* [AIM]: Please rewrite the items below with "legend" swapped for "map key" and nothing else altered, leaving out the pictures.

* [PROVIDED RECORDS]:
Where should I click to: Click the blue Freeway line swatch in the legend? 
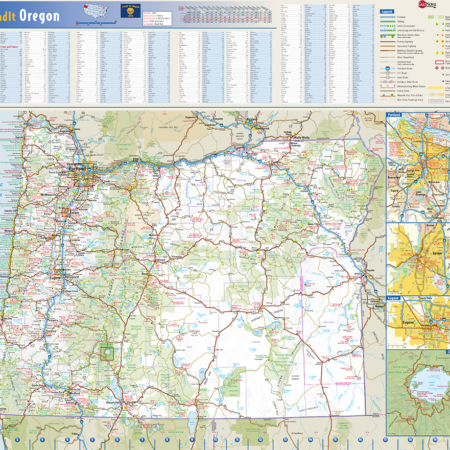click(388, 17)
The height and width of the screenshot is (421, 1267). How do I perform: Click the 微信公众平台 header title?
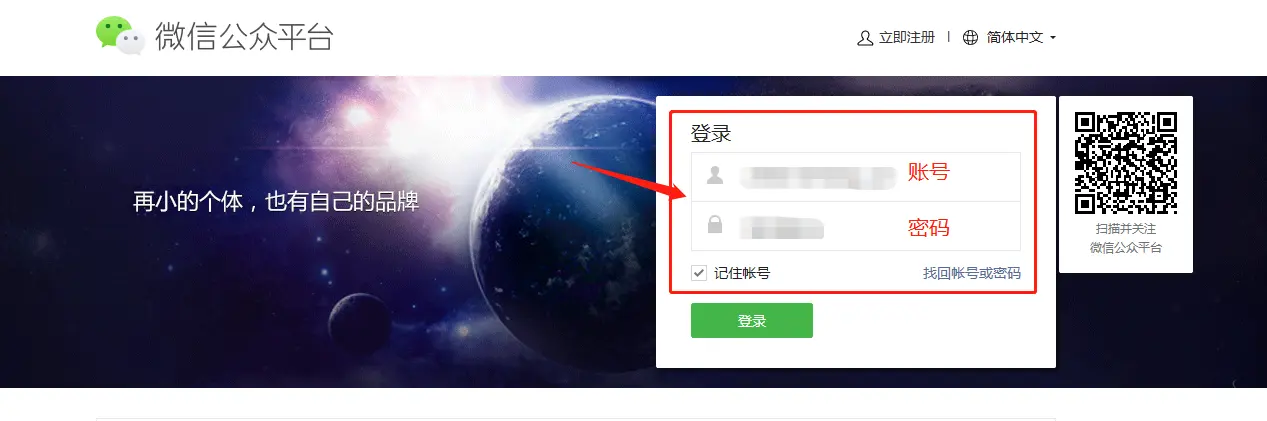click(244, 36)
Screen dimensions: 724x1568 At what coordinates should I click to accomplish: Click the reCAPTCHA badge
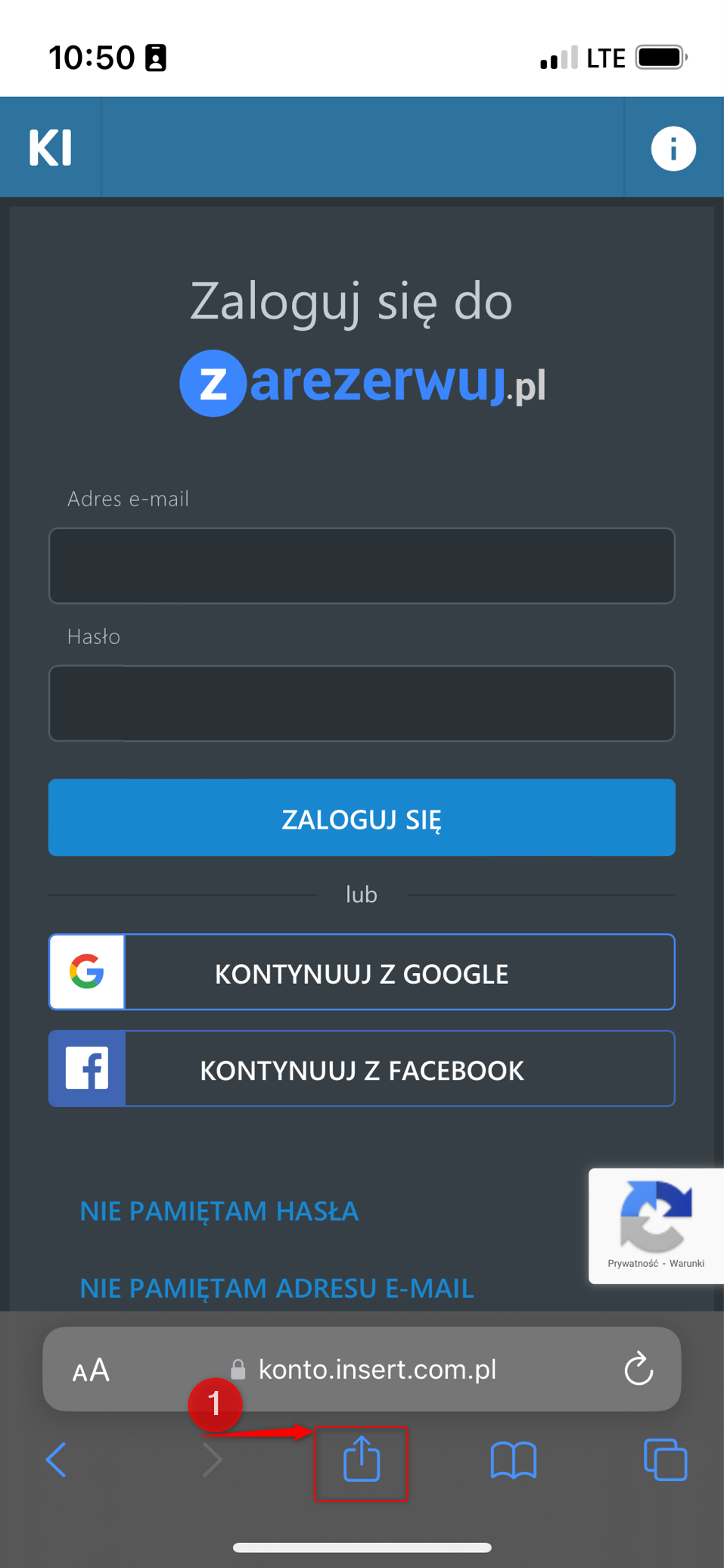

* [RESPONSE TO THE TASK]:
Where should I click to: Click the blue Freeway line swatch in the map key? 
click(388, 17)
The height and width of the screenshot is (421, 1267). How do I perform: Click the 微信公众平台 header title?
click(244, 36)
Screen dimensions: 724x1568 At what coordinates should I click to accomplish: Click the reCAPTCHA badge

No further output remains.